> **Instructions to follow**
Please copy every line of the records below that holds the word "Choose".

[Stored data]
*** Block opens ***

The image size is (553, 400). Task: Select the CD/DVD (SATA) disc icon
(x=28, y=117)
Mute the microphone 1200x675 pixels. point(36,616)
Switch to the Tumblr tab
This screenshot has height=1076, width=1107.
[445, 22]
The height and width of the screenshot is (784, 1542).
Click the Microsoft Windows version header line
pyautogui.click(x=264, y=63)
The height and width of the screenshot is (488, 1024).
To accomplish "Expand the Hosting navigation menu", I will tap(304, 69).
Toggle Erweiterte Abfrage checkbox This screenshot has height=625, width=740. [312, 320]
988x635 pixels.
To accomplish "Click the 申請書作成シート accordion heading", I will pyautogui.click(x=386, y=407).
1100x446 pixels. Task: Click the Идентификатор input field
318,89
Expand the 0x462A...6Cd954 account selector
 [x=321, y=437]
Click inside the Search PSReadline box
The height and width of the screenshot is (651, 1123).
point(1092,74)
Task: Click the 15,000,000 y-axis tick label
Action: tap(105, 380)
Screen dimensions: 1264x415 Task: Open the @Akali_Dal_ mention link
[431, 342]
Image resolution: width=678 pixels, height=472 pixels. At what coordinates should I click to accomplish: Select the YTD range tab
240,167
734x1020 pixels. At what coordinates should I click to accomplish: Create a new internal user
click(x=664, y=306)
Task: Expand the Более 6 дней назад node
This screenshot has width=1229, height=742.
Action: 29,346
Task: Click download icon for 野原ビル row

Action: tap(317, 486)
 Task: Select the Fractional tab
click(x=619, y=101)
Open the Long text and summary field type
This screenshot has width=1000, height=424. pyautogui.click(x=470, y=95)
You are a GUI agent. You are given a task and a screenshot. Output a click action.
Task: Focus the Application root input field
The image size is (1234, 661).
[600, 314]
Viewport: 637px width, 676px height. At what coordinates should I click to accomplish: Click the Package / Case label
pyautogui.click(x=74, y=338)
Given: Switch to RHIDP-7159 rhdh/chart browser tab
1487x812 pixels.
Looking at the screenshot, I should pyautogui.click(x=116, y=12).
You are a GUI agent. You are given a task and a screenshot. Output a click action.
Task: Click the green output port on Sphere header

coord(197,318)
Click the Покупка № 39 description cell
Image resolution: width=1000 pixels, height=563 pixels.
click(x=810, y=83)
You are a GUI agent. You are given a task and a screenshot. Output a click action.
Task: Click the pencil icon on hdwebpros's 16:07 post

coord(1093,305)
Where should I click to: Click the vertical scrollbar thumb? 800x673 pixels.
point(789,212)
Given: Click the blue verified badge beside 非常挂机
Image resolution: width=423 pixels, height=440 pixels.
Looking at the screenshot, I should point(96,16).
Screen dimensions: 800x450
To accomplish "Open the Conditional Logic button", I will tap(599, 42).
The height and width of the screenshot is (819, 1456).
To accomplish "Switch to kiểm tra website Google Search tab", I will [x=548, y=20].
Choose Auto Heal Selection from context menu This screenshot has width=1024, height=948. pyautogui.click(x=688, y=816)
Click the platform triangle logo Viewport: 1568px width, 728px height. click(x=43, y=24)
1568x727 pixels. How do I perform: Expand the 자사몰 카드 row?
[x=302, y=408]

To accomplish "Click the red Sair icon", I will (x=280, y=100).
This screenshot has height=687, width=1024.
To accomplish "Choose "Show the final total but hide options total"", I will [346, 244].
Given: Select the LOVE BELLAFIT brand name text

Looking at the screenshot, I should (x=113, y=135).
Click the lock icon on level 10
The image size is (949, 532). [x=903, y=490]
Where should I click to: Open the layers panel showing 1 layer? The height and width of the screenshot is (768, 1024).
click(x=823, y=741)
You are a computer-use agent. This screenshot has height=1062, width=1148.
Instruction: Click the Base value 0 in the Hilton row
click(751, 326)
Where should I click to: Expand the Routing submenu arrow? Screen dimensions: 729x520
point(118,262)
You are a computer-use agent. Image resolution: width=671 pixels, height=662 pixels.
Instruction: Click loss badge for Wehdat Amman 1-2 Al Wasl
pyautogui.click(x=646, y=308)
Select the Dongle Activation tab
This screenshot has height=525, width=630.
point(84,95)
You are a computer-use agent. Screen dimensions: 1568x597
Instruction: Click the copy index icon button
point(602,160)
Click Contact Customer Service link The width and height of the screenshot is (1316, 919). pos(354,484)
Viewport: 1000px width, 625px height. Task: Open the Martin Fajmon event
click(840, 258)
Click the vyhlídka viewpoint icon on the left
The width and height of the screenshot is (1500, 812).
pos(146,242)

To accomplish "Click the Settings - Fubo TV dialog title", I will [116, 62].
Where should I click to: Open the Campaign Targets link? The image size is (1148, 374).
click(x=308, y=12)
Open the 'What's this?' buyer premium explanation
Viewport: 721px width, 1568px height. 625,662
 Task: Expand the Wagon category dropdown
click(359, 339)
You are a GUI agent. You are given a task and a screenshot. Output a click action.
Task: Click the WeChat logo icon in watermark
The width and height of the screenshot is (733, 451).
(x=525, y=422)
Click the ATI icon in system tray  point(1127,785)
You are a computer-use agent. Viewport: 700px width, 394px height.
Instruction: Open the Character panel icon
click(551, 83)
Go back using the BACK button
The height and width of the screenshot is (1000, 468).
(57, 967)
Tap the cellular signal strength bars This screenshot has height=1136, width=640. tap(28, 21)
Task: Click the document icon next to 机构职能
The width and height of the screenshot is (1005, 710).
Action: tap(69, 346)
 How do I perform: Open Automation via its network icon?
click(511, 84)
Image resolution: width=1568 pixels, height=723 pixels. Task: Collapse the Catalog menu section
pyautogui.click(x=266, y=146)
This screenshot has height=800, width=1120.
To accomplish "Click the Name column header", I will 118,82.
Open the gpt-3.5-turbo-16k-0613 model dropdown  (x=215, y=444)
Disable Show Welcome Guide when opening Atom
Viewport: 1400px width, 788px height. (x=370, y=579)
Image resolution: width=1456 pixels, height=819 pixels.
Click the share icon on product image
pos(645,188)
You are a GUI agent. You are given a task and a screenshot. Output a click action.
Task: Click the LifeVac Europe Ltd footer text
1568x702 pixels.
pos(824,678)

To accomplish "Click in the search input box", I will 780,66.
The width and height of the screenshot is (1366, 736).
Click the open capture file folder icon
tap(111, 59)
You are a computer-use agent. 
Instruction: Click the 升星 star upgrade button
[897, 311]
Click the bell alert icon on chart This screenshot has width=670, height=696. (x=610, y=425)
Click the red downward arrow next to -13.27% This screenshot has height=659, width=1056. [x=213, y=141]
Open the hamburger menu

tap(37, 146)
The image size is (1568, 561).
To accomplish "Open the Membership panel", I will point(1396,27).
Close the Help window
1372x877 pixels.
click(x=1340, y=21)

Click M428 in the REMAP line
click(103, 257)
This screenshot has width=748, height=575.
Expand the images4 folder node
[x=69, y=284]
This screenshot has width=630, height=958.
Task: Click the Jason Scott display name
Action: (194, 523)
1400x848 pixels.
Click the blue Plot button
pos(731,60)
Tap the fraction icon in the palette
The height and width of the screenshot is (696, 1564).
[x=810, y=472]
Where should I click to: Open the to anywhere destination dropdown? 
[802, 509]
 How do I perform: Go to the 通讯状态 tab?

*** Block closes ***

> **Expected answer**
Choose Auto Heal Selection from context menu This screenshot has width=1024, height=948. pyautogui.click(x=688, y=816)
To accomplish "Choose "Show the final total but hide options total"", I will [346, 244].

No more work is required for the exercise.